Saved data entries
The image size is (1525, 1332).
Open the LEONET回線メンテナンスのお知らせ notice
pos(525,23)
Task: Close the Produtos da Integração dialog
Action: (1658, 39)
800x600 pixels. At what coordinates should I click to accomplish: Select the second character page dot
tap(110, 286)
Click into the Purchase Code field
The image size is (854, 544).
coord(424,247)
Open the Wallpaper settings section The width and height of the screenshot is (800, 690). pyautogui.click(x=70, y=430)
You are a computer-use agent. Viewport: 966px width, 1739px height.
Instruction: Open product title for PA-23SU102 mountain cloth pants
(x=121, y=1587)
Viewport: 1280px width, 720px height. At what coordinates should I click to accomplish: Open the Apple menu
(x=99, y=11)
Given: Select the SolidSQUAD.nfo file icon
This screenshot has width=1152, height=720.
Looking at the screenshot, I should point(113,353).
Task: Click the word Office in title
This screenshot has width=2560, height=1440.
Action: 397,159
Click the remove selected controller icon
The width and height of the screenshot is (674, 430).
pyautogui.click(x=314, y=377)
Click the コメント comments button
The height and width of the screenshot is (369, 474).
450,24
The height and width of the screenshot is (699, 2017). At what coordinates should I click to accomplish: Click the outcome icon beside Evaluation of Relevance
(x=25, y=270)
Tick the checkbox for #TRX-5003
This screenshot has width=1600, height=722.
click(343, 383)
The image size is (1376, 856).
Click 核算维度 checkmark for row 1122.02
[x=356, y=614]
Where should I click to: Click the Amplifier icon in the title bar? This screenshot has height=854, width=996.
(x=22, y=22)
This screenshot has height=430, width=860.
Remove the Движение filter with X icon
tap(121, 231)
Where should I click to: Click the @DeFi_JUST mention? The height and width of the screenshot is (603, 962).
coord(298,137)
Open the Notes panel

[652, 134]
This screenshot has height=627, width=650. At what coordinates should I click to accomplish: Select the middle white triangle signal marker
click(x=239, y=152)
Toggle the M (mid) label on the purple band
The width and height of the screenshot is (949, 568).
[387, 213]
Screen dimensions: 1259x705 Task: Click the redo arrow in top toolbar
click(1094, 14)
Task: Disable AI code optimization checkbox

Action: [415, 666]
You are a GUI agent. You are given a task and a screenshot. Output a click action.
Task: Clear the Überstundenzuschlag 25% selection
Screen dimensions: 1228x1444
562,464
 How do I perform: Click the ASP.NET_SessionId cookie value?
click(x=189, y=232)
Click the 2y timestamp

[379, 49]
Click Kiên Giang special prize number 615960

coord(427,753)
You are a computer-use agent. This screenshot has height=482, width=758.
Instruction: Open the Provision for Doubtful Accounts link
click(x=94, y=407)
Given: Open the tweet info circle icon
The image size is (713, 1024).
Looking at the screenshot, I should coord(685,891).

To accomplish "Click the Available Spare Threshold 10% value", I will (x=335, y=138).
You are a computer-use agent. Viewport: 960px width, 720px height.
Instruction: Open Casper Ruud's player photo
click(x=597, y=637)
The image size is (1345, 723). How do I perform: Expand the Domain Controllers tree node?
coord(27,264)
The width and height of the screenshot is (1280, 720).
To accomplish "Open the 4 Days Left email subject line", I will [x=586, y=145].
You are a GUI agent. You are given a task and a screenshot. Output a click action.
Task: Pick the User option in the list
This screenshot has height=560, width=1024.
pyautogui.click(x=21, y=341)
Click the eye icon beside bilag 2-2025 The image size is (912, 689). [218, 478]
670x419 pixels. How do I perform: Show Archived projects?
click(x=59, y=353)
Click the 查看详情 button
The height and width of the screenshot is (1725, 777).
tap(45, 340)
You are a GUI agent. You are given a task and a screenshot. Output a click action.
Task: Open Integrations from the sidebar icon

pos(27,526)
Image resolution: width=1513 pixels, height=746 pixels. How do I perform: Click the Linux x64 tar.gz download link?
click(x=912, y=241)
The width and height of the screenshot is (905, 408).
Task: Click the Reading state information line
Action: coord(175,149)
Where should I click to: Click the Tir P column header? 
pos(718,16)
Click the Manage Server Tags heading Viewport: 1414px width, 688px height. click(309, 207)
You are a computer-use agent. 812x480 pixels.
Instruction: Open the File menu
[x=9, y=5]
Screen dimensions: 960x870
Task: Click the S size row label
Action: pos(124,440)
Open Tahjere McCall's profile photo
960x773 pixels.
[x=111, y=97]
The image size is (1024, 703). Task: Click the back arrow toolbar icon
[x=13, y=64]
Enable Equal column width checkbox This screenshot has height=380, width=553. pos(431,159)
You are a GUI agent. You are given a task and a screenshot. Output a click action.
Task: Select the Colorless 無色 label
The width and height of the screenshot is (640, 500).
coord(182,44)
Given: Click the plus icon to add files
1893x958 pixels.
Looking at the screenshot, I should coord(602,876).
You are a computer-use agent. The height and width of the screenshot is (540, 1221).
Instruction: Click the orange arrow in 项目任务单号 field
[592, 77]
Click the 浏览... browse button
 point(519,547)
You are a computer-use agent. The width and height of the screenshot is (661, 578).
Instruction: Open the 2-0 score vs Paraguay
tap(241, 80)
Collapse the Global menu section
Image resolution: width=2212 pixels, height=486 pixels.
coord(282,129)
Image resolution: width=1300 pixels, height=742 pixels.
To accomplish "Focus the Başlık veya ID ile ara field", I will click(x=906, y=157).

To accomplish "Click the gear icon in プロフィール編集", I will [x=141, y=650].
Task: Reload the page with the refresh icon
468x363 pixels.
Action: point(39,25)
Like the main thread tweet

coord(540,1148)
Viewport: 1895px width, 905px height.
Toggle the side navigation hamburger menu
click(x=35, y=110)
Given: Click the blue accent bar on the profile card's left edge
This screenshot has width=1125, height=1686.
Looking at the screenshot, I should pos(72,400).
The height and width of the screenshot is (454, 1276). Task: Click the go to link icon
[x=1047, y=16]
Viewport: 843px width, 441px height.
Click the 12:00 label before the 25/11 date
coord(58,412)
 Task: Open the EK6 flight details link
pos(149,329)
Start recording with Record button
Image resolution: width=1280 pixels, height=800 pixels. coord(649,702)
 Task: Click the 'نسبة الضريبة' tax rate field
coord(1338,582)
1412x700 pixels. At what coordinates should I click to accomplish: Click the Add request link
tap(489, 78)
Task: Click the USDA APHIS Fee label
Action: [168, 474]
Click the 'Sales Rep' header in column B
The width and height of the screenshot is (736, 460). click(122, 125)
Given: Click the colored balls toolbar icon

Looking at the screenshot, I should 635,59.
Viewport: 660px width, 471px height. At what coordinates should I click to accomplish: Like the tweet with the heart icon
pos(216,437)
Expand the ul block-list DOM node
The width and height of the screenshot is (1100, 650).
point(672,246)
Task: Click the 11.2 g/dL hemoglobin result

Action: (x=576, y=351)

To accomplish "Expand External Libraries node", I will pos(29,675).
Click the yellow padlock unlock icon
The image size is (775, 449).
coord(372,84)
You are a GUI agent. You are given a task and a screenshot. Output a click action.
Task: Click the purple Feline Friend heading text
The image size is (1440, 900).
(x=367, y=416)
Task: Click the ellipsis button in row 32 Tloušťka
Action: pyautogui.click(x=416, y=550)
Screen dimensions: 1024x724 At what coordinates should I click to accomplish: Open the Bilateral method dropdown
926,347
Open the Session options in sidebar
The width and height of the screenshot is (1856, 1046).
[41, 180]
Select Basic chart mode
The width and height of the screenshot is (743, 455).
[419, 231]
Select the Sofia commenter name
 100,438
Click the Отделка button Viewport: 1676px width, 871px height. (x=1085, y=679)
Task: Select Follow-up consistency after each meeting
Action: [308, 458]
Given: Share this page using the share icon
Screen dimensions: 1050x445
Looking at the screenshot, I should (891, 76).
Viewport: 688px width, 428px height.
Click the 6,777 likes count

* [About this task]
Write out every entry word for word.

* [Result for this task]
The image size is (1525, 1332).
Open the LEONET回線メンテナンスのお知らせ notice
pos(525,23)
Task: Close the Produtos da Integração dialog
Action: (1658, 39)
800x600 pixels. At what coordinates should I click to accomplish: Select the second character page dot
tap(110, 286)
Click into the Purchase Code field
The image size is (854, 544).
coord(424,247)
Open the Wallpaper settings section The width and height of the screenshot is (800, 690). pyautogui.click(x=70, y=430)
You are a computer-use agent. Viewport: 966px width, 1739px height.
Instruction: Open product title for PA-23SU102 mountain cloth pants
(x=121, y=1587)
Viewport: 1280px width, 720px height. At what coordinates should I click to accomplish: Open the Apple menu
(x=99, y=11)
Given: Select the SolidSQUAD.nfo file icon
This screenshot has width=1152, height=720.
Looking at the screenshot, I should point(113,353).
Task: Click the word Office in title
This screenshot has width=2560, height=1440.
Action: 397,159
Click the remove selected controller icon
The width and height of the screenshot is (674, 430).
pyautogui.click(x=314, y=377)
Click the コメント comments button
The height and width of the screenshot is (369, 474).
450,24
The height and width of the screenshot is (699, 2017). At what coordinates should I click to accomplish: Click the outcome icon beside Evaluation of Relevance
(x=25, y=270)
Tick the checkbox for #TRX-5003
This screenshot has width=1600, height=722.
click(343, 383)
The image size is (1376, 856).
Click 核算维度 checkmark for row 1122.02
[x=356, y=614]
Where should I click to: Click the Amplifier icon in the title bar? This screenshot has height=854, width=996.
(x=22, y=22)
This screenshot has height=430, width=860.
Remove the Движение filter with X icon
tap(121, 231)
Where should I click to: Click the @DeFi_JUST mention? The height and width of the screenshot is (603, 962).
coord(298,137)
Open the Notes panel

[652, 134]
This screenshot has height=627, width=650. At what coordinates should I click to accomplish: Select the middle white triangle signal marker
click(x=239, y=152)
Toggle the M (mid) label on the purple band
The width and height of the screenshot is (949, 568).
[387, 213]
Screen dimensions: 1259x705 Task: Click the redo arrow in top toolbar
click(1094, 14)
Task: Disable AI code optimization checkbox

Action: [415, 666]
You are a GUI agent. You are given a task and a screenshot. Output a click action.
Task: Clear the Überstundenzuschlag 25% selection
Screen dimensions: 1228x1444
562,464
 How do I perform: Click the ASP.NET_SessionId cookie value?
click(x=189, y=232)
Click the 2y timestamp

[379, 49]
Click Kiên Giang special prize number 615960

coord(427,753)
You are a computer-use agent. This screenshot has height=482, width=758.
Instruction: Open the Provision for Doubtful Accounts link
click(x=94, y=407)
Given: Open the tweet info circle icon
The image size is (713, 1024).
Looking at the screenshot, I should coord(685,891).

To accomplish "Click the Available Spare Threshold 10% value", I will (x=335, y=138).
You are a computer-use agent. Viewport: 960px width, 720px height.
Instruction: Open Casper Ruud's player photo
click(x=597, y=637)
The image size is (1345, 723). How do I perform: Expand the Domain Controllers tree node?
coord(27,264)
The width and height of the screenshot is (1280, 720).
To accomplish "Open the 4 Days Left email subject line", I will [x=586, y=145].
You are a GUI agent. You are given a task and a screenshot. Output a click action.
Task: Pick the User option in the list
This screenshot has height=560, width=1024.
pyautogui.click(x=21, y=341)
Click the eye icon beside bilag 2-2025 The image size is (912, 689). [218, 478]
670x419 pixels. How do I perform: Show Archived projects?
click(x=59, y=353)
Click the 查看详情 button
The height and width of the screenshot is (1725, 777).
tap(45, 340)
You are a GUI agent. You are given a task and a screenshot. Output a click action.
Task: Open Integrations from the sidebar icon

pos(27,526)
Image resolution: width=1513 pixels, height=746 pixels. How do I perform: Click the Linux x64 tar.gz download link?
click(x=912, y=241)
The width and height of the screenshot is (905, 408).
Task: Click the Reading state information line
Action: coord(175,149)
Where should I click to: Click the Tir P column header? 
pos(718,16)
Click the Manage Server Tags heading Viewport: 1414px width, 688px height. click(309, 207)
You are a computer-use agent. 812x480 pixels.
Instruction: Open the File menu
[x=9, y=5]
Screen dimensions: 960x870
Task: Click the S size row label
Action: pos(124,440)
Open Tahjere McCall's profile photo
960x773 pixels.
[x=111, y=97]
The image size is (1024, 703). Task: Click the back arrow toolbar icon
[x=13, y=64]
Enable Equal column width checkbox This screenshot has height=380, width=553. pos(431,159)
You are a GUI agent. You are given a task and a screenshot. Output a click action.
Task: Select the Colorless 無色 label
The width and height of the screenshot is (640, 500).
coord(182,44)
Given: Click the plus icon to add files
1893x958 pixels.
Looking at the screenshot, I should coord(602,876).
You are a computer-use agent. The height and width of the screenshot is (540, 1221).
Instruction: Click the orange arrow in 项目任务单号 field
[592, 77]
Click the 浏览... browse button
 point(519,547)
You are a computer-use agent. The width and height of the screenshot is (661, 578).
Instruction: Open the 2-0 score vs Paraguay
tap(241, 80)
Collapse the Global menu section
Image resolution: width=2212 pixels, height=486 pixels.
coord(282,129)
Image resolution: width=1300 pixels, height=742 pixels.
To accomplish "Focus the Başlık veya ID ile ara field", I will click(x=906, y=157).

To accomplish "Click the gear icon in プロフィール編集", I will [x=141, y=650].
Task: Reload the page with the refresh icon
468x363 pixels.
Action: point(39,25)
Like the main thread tweet

coord(540,1148)
Viewport: 1895px width, 905px height.
Toggle the side navigation hamburger menu
click(x=35, y=110)
Given: Click the blue accent bar on the profile card's left edge
This screenshot has width=1125, height=1686.
Looking at the screenshot, I should pos(72,400).
The height and width of the screenshot is (454, 1276). Task: Click the go to link icon
[x=1047, y=16]
Viewport: 843px width, 441px height.
Click the 12:00 label before the 25/11 date
coord(58,412)
 Task: Open the EK6 flight details link
pos(149,329)
Start recording with Record button
Image resolution: width=1280 pixels, height=800 pixels. coord(649,702)
 Task: Click the 'نسبة الضريبة' tax rate field
coord(1338,582)
1412x700 pixels. At what coordinates should I click to accomplish: Click the Add request link
tap(489, 78)
Task: Click the USDA APHIS Fee label
Action: [168, 474]
Click the 'Sales Rep' header in column B
The width and height of the screenshot is (736, 460). click(122, 125)
Given: Click the colored balls toolbar icon

Looking at the screenshot, I should 635,59.
Viewport: 660px width, 471px height. At what coordinates should I click to accomplish: Like the tweet with the heart icon
pos(216,437)
Expand the ul block-list DOM node
The width and height of the screenshot is (1100, 650).
point(672,246)
Task: Click the 11.2 g/dL hemoglobin result

Action: (x=576, y=351)

To accomplish "Expand External Libraries node", I will pos(29,675).
Click the yellow padlock unlock icon
The image size is (775, 449).
coord(372,84)
You are a GUI agent. You are given a task and a screenshot. Output a click action.
Task: Click the purple Feline Friend heading text
The image size is (1440, 900).
(x=367, y=416)
Task: Click the ellipsis button in row 32 Tloušťka
Action: pyautogui.click(x=416, y=550)
Screen dimensions: 1024x724 At what coordinates should I click to accomplish: Open the Bilateral method dropdown
926,347
Open the Session options in sidebar
The width and height of the screenshot is (1856, 1046).
[41, 180]
Select Basic chart mode
The width and height of the screenshot is (743, 455).
[419, 231]
Select the Sofia commenter name
 100,438
Click the Отделка button Viewport: 1676px width, 871px height. (x=1085, y=679)
Task: Select Follow-up consistency after each meeting
Action: [308, 458]
Given: Share this page using the share icon
Screen dimensions: 1050x445
Looking at the screenshot, I should (891, 76).
Viewport: 688px width, 428px height.
Click the 6,777 likes count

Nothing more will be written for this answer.